- **Complete the following**:
**1.** Please return, word for word, everything in the post on FISA surveillance from "This attitude frames" down to "warrantless wiretapping program.".
**2.** Decide whether each statement agrees with the post on FISA surveillance. Answer yes or no, quoting the words of the post that settle it.
(a) In August 2007, the Democrats in Congress gave in to Bush Administration demands to re-fashion FISA.
(b) Caroline Fredrickson is the legislative director of the ACLU.
(c) The key meeting with liberal groups took place on August 20.
**3.** Extend the post on FISA surveillance by writing what comes after its last sentence.

:: Text segment ::

The Bush-Cheney administration had been working for some time to relax FISA Court and other laws in favor of broader powers to conduct surveillance. Throughout, those who have contested increased surveillance get rebukes like this, from Cheney’s Legal Counsel Addington: “the blood of the hundred thousand people who die in the next attack will be on your hands.”

This attitude frames why, in August 2007, the Democrats in Congress caved in to Bush Administration demands to re-fashion FISA, and why some bloggers today have been discussing an article in the American Prospect, in which the reporter asks, "Why wasn't there greater mobilization against the warrantless surveillance bill passed earlier this month?”

"Caroline Fredrickson, the legislative director of the ACLU, is still fuming over the way Democrats reneged on reassurances she says they offered in late July to liberal groups -- particularly at a key meeting on July 20 -- that they wouldn't move any major revisions to the current FISA law before getting the answers they sought about the current warrantless wiretapping program.

"They turned around and screwed us over -- and the Constitution -- all at once," she says of the fast-moving FISA legislation that left the ACLU and other groups scrambling to stop it.”

I liked this comment, which sums up why Democrats, and many Americans, are loath to stop warrentless wiretapping, et al:

“The blame, of course, rests solely on the shoulders of "the sheep" who once again capitulated to the classic fear-mongering tactic employed by the administration. The old reliable "if hundreds of thousands die in an attack during the August recess, then it will be on the Democrat's head". Scream that one out and they fold every time. I'm sure Karl Rove was positively beaming.”

As usual, Republicans win the war of words. If a legislator favors cutting funding for Iraq spending, they are labeled “against the troops.” If a legislator, or citizen, for that matter, expresses concern over electronic surveillance, “the blood of the hundred thousand people who die in the next attack will be on your hands.”

:::
:: Data block ::

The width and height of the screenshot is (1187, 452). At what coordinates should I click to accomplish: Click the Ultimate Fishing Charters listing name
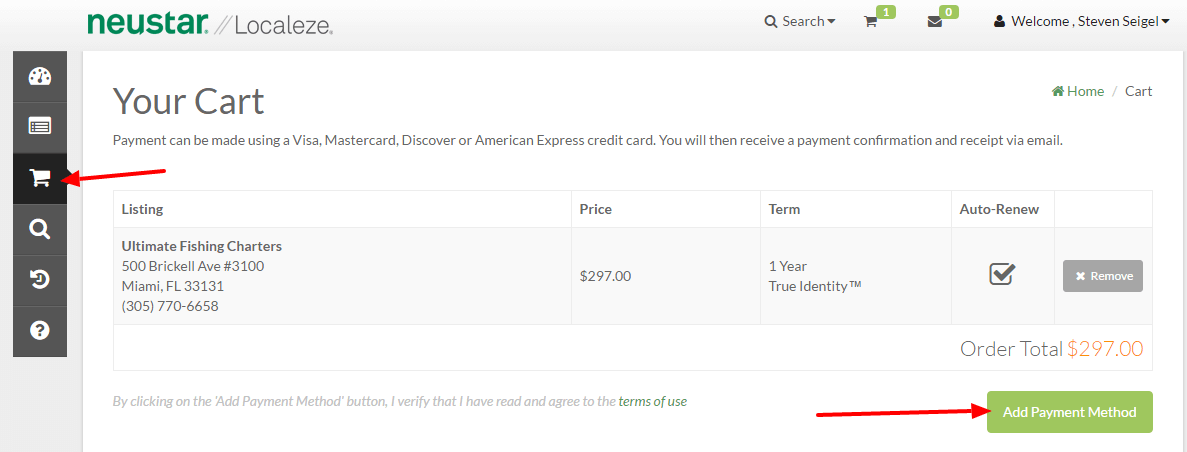[x=201, y=246]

:::

- **Task-by-task outputs**:
**1.**
This attitude frames why, in August 2007, the Democrats in Congress caved in to Bush Administration demands to re-fashion FISA, and why some bloggers today have been discussing an article in the American Prospect, in which the reporter asks, "Why wasn't there greater mobilization against the warrantless surveillance bill passed earlier this month?”

"Caroline Fredrickson, the legislative director of the ACLU, is still fuming over the way Democrats reneged on reassurances she says they offered in late July to liberal groups -- particularly at a key meeting on July 20 -- that they wouldn't move any major revisions to the current FISA law before getting the answers they sought about the current warrantless wiretapping program.

**2.**
(a) Yes: "in August 2007, the Democrats in Congress caved in to Bush Administration demands to re-fashion FISA"
(b) Yes: "Caroline Fredrickson, the legislative director of the ACLU"
(c) No: "particularly at a key meeting on July 20"

**3.**
Never one for conspiracy theories, I’ve been diving into the WIRED blogs for accounts of electronic surveillance. A must-read is this WIRED piece on the symbiotic relationship between telecoms and the FBI.

"The FBI has quietly built a sophisticated, point-and-click surveillance system that performs instant wiretaps on almost any communications device, according to nearly a thousand pages of restricted documents newly released under the Freedom of Information Act.

"The surveillance system, called DCSNet, for Digital Collection System Network, connects FBI wiretapping rooms to switches controlled by traditional land-line operators, internet-telephony providers and cellular companies. It is far more intricately woven into the nation's telecom infrastructure than observers suspected.

"It's a "comprehensive wiretap system that intercepts wire-line phones, cellular phones, SMS and push-to-talk systems," says Steven Bellovin, a Columbia University computer science professor and longtime surveillance expert. …

"DCSNet is a suite of software that collects, sifts and stores phone numbers, phone calls and text messages. The system directly connects FBI wiretapping outposts around the country to a far-reaching private communications network….

"Together, the surveillance systems let FBI agents play back recordings even as they are being captured (like TiVo), create master wiretap files, send digital recordings to translators, track the rough location of targets in real time using cell-tower information, and even stream intercepts outward to mobile surveillance vans.

"FBI wiretapping rooms in field offices and undercover locations around the country are connected through a private, encrypted backbone that is separated from the internet. Sprint runs it on the government's behalf…

"But we do know that as telecoms have become more wiretap-friendly, the number of criminal wiretaps alone has climbed from 1,150 in 1996 to 1,839 in 2006. That's a 60 percent jump. And in 2005, 92 percent of those criminal wiretaps targeted cell phones, according to a report published last year.

"These figures include both state and federal wiretaps, and do not include antiterrorism wiretaps, which dramatically expanded after 9/11. They also don't count the DCS-3000's collection of incoming and outgoing phone numbers dialed. Far more common than full-blown wiretaps, this level of surveillance requires only that investigators certify that the phone numbers are relevant to an investigation."

Good? Helpful? Intrusive? Illegal?

Now, let’s talk about Larry Craig. Apparently, he’s reconsidering coming back to the Senate? Oy vey.

The Internet doesn’t suffer hypocrites gladly, and I must say, this is a situation in which a little privacy violation doesn’t bother me too much. There was an interesting piece in the Washington Post today on Mike Rogers, the gay blogger who outs closeted legislators.

"In Rogers's mind, if you're against gay rights in your public life and you live a secret homosexual life, all bets are off."

As usual, Arianna Huffington has a realistic take on the whole Larry Craig mess. In her view, there’s a need for some serious surveillance (of the warranted, non-wiretap, kind) that trained officers could better serve than skulking in men’s bathrooms...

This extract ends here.